OJK mengungkap kasus tindak pidana perbankan yang dilakukan oleh Komisaris PT BPR Multi Artha Mas Sejahtera.

oleh Merdeka.com diperbarui 21 Agu 2018, 12:55 WIB
Diterbitkan 21 Agu 2018, 12:55 WIB
(Foto: Merdeka.com/Dwi Aditya Putra)
Otoritas Jasa Keuangan (OJK) mengungkap kasus tindak pidana perbankan yang dilakukan oleh Komisaris PT Bank Perkreditan Rakyat (BRR) Multi Artha Mas Sejahtera. (Foto: Merdeka.com/Dwi Aditya Putra)

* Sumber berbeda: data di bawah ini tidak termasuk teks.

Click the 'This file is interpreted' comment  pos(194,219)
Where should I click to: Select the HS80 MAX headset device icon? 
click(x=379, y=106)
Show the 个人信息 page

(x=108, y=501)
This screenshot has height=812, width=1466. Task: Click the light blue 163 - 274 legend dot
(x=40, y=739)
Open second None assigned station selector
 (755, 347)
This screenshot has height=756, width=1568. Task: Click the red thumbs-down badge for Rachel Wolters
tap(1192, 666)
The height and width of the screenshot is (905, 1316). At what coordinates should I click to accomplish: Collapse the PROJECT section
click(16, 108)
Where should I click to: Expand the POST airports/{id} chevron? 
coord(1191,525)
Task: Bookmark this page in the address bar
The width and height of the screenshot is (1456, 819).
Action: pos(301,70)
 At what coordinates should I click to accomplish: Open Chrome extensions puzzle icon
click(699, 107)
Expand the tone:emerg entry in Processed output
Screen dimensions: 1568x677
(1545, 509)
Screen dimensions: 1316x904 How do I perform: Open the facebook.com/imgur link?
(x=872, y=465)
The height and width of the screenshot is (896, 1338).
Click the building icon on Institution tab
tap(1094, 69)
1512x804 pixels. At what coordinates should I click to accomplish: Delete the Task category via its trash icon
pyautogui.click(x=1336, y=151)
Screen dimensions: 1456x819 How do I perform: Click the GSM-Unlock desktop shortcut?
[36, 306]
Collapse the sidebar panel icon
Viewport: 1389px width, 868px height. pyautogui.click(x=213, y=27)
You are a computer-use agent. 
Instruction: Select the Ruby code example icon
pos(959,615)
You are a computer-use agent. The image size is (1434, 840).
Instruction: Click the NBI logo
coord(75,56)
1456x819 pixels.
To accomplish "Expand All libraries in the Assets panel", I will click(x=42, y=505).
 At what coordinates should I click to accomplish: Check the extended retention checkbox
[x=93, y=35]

Liputan6.com, Jakarta - Otoritas Jasa Keuangan (OJK) mengungkap kasus tindak pidana perbankan yang dilakukan oleh Komisaris PT Bank Perkreditan Rakyat (BPR) Multi Artha Mas Sejahtera (MAMS), berinisial H dengan nilai Rp 6,280 miliar. Dana tersebut digunakan untuk kepentingan pribadi.

Diketahui, OJK sebagai otoritas pengatur dan pengawas lembaga jasa keuangan telah mencabut izin usaha BPR Multi Artha Mas Sejahtera yang berada di Kota Bekasi.

Pencabutan izin ini dikeluarkan melalui keputusan Dewan Komisioner (KDK) Nomor 16/KDK.03/2016 tanggal 21 Desember 2016 tentang Pencabutan Izin Usaha PT Bank Perkreditan Rakyat Multi Artha Mas Sejahtera.

Kepala Dapartemen Penyidikan Sektor Jasa Keuangan, Rokhmad Sunanto mengungkap motif yang dilakukan Komisaris BPR MAMS tersebut yakni dengan membuat catatan palsu pada pembukuan pelaporan keuangan.

Dengan sengaja, BPR MAMS tidak melakukan pencatatan dalam pembukuan atau dalam laporan kegiatan usaha, transaksi ke rekenig perusahaan tersebut.

"Tahun 2013 komisaris BPR ini memang sudah punya niat jahat membuat atau membuka rekening pribadi di BCA. Tujuannya dengan adanya rekening itu, dia memerintahkan direktur oprasional untuk memindahkan keuangan dari BPR ke rekening pribadi supaya bunganya lebih besar," ujar dia saat konferensi pers di Gedung Soemitro Djojohadikusumo, Jakarta, Selasa (21/8/2018).

Rokhmad mengatakan, dalam melakukan penyidikan OJK tidak serta merta langsung melakukan tindakan. Terlebih ada beberapa tahapan yang dilakukan, yakni dengan cara melakukan pembinaan terlebih dahulu.

"Loh kok ini ada pentransferan, ini enggak boleh harus menggunakan rekening perusahaan tapi justru malah ke rekening pribadi. OJK melakukan penyidikan ada tahapannya," ujar dia.

"Begitu ada kekeliruan dilakukan pembinaan dulu. Tujuannya jangan sampai ada proses hukum ke bank ini supaya tidak ada pengaruh keperekonomian negara," tutur dia.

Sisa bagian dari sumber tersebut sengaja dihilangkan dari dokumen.